EXCERPTED DATA below:

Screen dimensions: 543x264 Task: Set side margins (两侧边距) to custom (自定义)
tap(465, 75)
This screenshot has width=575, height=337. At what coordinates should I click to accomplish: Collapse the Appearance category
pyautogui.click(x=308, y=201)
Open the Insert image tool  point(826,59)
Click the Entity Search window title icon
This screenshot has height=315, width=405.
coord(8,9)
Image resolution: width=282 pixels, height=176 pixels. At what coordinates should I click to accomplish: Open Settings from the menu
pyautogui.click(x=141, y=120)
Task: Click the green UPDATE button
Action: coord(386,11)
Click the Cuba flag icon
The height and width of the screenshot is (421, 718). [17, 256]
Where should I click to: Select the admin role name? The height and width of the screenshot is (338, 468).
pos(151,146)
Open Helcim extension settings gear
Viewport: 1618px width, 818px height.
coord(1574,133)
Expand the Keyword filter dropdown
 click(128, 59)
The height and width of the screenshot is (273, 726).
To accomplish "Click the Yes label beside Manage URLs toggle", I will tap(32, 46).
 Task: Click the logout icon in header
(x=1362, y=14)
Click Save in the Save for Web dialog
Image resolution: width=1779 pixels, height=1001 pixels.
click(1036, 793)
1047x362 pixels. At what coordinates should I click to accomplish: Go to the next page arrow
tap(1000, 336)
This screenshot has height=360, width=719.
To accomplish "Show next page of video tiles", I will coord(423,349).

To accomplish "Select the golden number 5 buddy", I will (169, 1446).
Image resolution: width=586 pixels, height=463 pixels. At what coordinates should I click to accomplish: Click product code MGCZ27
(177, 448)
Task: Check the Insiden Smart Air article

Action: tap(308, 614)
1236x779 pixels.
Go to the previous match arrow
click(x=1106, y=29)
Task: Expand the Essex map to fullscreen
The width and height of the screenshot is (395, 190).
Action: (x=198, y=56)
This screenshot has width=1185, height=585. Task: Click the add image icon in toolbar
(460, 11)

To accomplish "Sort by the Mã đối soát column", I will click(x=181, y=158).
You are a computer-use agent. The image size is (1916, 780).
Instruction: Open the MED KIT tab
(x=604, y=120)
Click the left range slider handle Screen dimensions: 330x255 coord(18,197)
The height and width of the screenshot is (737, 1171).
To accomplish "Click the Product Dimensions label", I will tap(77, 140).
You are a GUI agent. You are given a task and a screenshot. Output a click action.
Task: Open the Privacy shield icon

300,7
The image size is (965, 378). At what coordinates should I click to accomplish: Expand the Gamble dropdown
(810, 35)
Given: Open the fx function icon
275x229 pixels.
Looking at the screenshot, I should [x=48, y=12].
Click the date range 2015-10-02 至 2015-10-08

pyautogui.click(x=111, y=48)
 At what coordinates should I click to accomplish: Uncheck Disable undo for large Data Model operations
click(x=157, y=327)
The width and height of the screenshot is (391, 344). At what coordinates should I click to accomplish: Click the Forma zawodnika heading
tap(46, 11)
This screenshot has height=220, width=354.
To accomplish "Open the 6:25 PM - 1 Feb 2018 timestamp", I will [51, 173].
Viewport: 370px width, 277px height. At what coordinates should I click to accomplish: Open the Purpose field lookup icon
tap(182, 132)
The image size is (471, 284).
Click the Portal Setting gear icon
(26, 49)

End of EXCERPTED DATA.

▶ [WORK TO COMPLETE]:
Repeat the entries exactly, leaving nothing out.

▶ [SOLUTION FOR THIS PROBLEM]:
Screen dimensions: 543x264 Task: Set side margins (两侧边距) to custom (自定义)
tap(465, 75)
This screenshot has width=575, height=337. At what coordinates should I click to accomplish: Collapse the Appearance category
pyautogui.click(x=308, y=201)
Open the Insert image tool  point(826,59)
Click the Entity Search window title icon
This screenshot has height=315, width=405.
coord(8,9)
Image resolution: width=282 pixels, height=176 pixels. At what coordinates should I click to accomplish: Open Settings from the menu
pyautogui.click(x=141, y=120)
Task: Click the green UPDATE button
Action: coord(386,11)
Click the Cuba flag icon
The height and width of the screenshot is (421, 718). [17, 256]
Where should I click to: Select the admin role name? The height and width of the screenshot is (338, 468).
pos(151,146)
Open Helcim extension settings gear
Viewport: 1618px width, 818px height.
coord(1574,133)
Expand the Keyword filter dropdown
 click(128, 59)
The height and width of the screenshot is (273, 726).
To accomplish "Click the Yes label beside Manage URLs toggle", I will tap(32, 46).
 Task: Click the logout icon in header
(x=1362, y=14)
Click Save in the Save for Web dialog
Image resolution: width=1779 pixels, height=1001 pixels.
click(1036, 793)
1047x362 pixels. At what coordinates should I click to accomplish: Go to the next page arrow
tap(1000, 336)
This screenshot has height=360, width=719.
To accomplish "Show next page of video tiles", I will coord(423,349).

To accomplish "Select the golden number 5 buddy", I will (169, 1446).
Image resolution: width=586 pixels, height=463 pixels. At what coordinates should I click to accomplish: Click product code MGCZ27
(177, 448)
Task: Check the Insiden Smart Air article

Action: tap(308, 614)
1236x779 pixels.
Go to the previous match arrow
click(x=1106, y=29)
Task: Expand the Essex map to fullscreen
The width and height of the screenshot is (395, 190).
Action: (x=198, y=56)
This screenshot has width=1185, height=585. Task: Click the add image icon in toolbar
(460, 11)

To accomplish "Sort by the Mã đối soát column", I will click(x=181, y=158).
You are a computer-use agent. The image size is (1916, 780).
Instruction: Open the MED KIT tab
(x=604, y=120)
Click the left range slider handle Screen dimensions: 330x255 coord(18,197)
The height and width of the screenshot is (737, 1171).
To accomplish "Click the Product Dimensions label", I will tap(77, 140).
You are a GUI agent. You are given a task and a screenshot. Output a click action.
Task: Open the Privacy shield icon

300,7
The image size is (965, 378). At what coordinates should I click to accomplish: Expand the Gamble dropdown
(810, 35)
Given: Open the fx function icon
275x229 pixels.
Looking at the screenshot, I should [x=48, y=12].
Click the date range 2015-10-02 至 2015-10-08

pyautogui.click(x=111, y=48)
 At what coordinates should I click to accomplish: Uncheck Disable undo for large Data Model operations
click(x=157, y=327)
The width and height of the screenshot is (391, 344). At what coordinates should I click to accomplish: Click the Forma zawodnika heading
tap(46, 11)
This screenshot has height=220, width=354.
To accomplish "Open the 6:25 PM - 1 Feb 2018 timestamp", I will [51, 173].
Viewport: 370px width, 277px height. At what coordinates should I click to accomplish: Open the Purpose field lookup icon
tap(182, 132)
The image size is (471, 284).
Click the Portal Setting gear icon
(26, 49)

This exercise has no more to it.